======== DATA SUPPLIED ========

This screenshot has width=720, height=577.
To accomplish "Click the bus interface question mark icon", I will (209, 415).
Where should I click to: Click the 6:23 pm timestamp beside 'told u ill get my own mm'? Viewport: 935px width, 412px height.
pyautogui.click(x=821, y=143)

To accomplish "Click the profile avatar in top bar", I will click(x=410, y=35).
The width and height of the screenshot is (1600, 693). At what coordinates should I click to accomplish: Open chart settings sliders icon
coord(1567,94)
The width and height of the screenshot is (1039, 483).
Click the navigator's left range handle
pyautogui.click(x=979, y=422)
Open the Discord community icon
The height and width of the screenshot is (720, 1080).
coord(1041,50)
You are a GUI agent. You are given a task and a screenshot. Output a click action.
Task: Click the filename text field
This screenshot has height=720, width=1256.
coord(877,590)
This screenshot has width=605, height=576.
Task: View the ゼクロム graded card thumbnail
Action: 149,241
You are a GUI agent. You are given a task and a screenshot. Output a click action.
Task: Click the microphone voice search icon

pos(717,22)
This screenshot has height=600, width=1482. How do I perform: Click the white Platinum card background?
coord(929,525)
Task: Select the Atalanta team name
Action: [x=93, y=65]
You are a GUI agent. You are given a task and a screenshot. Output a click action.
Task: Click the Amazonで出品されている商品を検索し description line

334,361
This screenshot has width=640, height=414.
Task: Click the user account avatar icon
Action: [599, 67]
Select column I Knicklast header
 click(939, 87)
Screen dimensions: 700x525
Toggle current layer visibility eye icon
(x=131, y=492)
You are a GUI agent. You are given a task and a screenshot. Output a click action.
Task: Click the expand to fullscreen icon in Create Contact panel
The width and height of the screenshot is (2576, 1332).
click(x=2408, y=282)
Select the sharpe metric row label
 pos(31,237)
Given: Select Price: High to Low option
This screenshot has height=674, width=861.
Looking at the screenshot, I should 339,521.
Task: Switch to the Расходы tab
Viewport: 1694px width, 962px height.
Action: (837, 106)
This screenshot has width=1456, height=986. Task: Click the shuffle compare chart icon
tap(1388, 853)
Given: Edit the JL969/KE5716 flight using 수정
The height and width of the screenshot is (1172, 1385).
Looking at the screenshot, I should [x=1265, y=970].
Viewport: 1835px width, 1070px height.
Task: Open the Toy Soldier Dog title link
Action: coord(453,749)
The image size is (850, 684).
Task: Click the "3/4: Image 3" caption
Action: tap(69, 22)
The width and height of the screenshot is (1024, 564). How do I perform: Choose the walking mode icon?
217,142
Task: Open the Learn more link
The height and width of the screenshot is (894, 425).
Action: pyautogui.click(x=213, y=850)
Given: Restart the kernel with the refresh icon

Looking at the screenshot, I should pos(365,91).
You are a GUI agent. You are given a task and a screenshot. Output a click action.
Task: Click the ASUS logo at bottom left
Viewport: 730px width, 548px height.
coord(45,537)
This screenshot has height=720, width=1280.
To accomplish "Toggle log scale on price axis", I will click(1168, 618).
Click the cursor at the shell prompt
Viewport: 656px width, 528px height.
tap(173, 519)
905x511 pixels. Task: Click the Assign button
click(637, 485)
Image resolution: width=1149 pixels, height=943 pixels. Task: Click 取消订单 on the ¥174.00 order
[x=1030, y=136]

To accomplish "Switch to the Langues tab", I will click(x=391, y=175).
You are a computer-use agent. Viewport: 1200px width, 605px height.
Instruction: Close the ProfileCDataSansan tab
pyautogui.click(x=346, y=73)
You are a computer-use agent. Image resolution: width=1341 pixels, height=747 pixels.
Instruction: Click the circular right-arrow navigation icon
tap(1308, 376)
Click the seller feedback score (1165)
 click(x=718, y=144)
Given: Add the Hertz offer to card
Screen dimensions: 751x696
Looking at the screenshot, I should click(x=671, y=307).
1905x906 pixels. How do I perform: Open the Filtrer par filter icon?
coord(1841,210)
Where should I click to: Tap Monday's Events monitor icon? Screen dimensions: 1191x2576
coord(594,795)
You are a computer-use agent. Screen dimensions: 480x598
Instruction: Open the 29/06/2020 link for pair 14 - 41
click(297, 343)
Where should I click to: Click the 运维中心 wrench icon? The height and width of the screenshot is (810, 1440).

========

Return the whole listing, word for word.

## SOLUTION TO THIS EXERCISE
This screenshot has width=720, height=577.
To accomplish "Click the bus interface question mark icon", I will (209, 415).
Where should I click to: Click the 6:23 pm timestamp beside 'told u ill get my own mm'? Viewport: 935px width, 412px height.
pyautogui.click(x=821, y=143)

To accomplish "Click the profile avatar in top bar", I will click(x=410, y=35).
The width and height of the screenshot is (1600, 693). At what coordinates should I click to accomplish: Open chart settings sliders icon
coord(1567,94)
The width and height of the screenshot is (1039, 483).
Click the navigator's left range handle
pyautogui.click(x=979, y=422)
Open the Discord community icon
The height and width of the screenshot is (720, 1080).
coord(1041,50)
You are a GUI agent. You are given a task and a screenshot. Output a click action.
Task: Click the filename text field
This screenshot has height=720, width=1256.
coord(877,590)
This screenshot has width=605, height=576.
Task: View the ゼクロム graded card thumbnail
Action: 149,241
You are a GUI agent. You are given a task and a screenshot. Output a click action.
Task: Click the microphone voice search icon

pos(717,22)
This screenshot has height=600, width=1482. How do I perform: Click the white Platinum card background?
coord(929,525)
Task: Select the Atalanta team name
Action: [x=93, y=65]
You are a GUI agent. You are given a task and a screenshot. Output a click action.
Task: Click the Amazonで出品されている商品を検索し description line

334,361
This screenshot has width=640, height=414.
Task: Click the user account avatar icon
Action: [599, 67]
Select column I Knicklast header
 click(939, 87)
Screen dimensions: 700x525
Toggle current layer visibility eye icon
(x=131, y=492)
You are a GUI agent. You are given a task and a screenshot. Output a click action.
Task: Click the expand to fullscreen icon in Create Contact panel
The width and height of the screenshot is (2576, 1332).
click(x=2408, y=282)
Select the sharpe metric row label
 pos(31,237)
Given: Select Price: High to Low option
This screenshot has height=674, width=861.
Looking at the screenshot, I should 339,521.
Task: Switch to the Расходы tab
Viewport: 1694px width, 962px height.
Action: (837, 106)
This screenshot has width=1456, height=986. Task: Click the shuffle compare chart icon
tap(1388, 853)
Given: Edit the JL969/KE5716 flight using 수정
The height and width of the screenshot is (1172, 1385).
Looking at the screenshot, I should [x=1265, y=970].
Viewport: 1835px width, 1070px height.
Task: Open the Toy Soldier Dog title link
Action: coord(453,749)
The image size is (850, 684).
Task: Click the "3/4: Image 3" caption
Action: tap(69, 22)
The width and height of the screenshot is (1024, 564). How do I perform: Choose the walking mode icon?
217,142
Task: Open the Learn more link
The height and width of the screenshot is (894, 425).
Action: pyautogui.click(x=213, y=850)
Given: Restart the kernel with the refresh icon

Looking at the screenshot, I should pos(365,91).
You are a GUI agent. You are given a task and a screenshot. Output a click action.
Task: Click the ASUS logo at bottom left
Viewport: 730px width, 548px height.
coord(45,537)
This screenshot has height=720, width=1280.
To accomplish "Toggle log scale on price axis", I will click(1168, 618).
Click the cursor at the shell prompt
Viewport: 656px width, 528px height.
tap(173, 519)
905x511 pixels. Task: Click the Assign button
click(637, 485)
Image resolution: width=1149 pixels, height=943 pixels. Task: Click 取消订单 on the ¥174.00 order
[x=1030, y=136]

To accomplish "Switch to the Langues tab", I will click(x=391, y=175).
You are a computer-use agent. Viewport: 1200px width, 605px height.
Instruction: Close the ProfileCDataSansan tab
pyautogui.click(x=346, y=73)
You are a computer-use agent. Image resolution: width=1341 pixels, height=747 pixels.
Instruction: Click the circular right-arrow navigation icon
tap(1308, 376)
Click the seller feedback score (1165)
 click(x=718, y=144)
Given: Add the Hertz offer to card
Screen dimensions: 751x696
Looking at the screenshot, I should click(x=671, y=307).
1905x906 pixels. How do I perform: Open the Filtrer par filter icon?
coord(1841,210)
Where should I click to: Tap Monday's Events monitor icon? Screen dimensions: 1191x2576
coord(594,795)
You are a computer-use agent. Screen dimensions: 480x598
Instruction: Open the 29/06/2020 link for pair 14 - 41
click(297, 343)
Where should I click to: Click the 运维中心 wrench icon? The height and width of the screenshot is (810, 1440).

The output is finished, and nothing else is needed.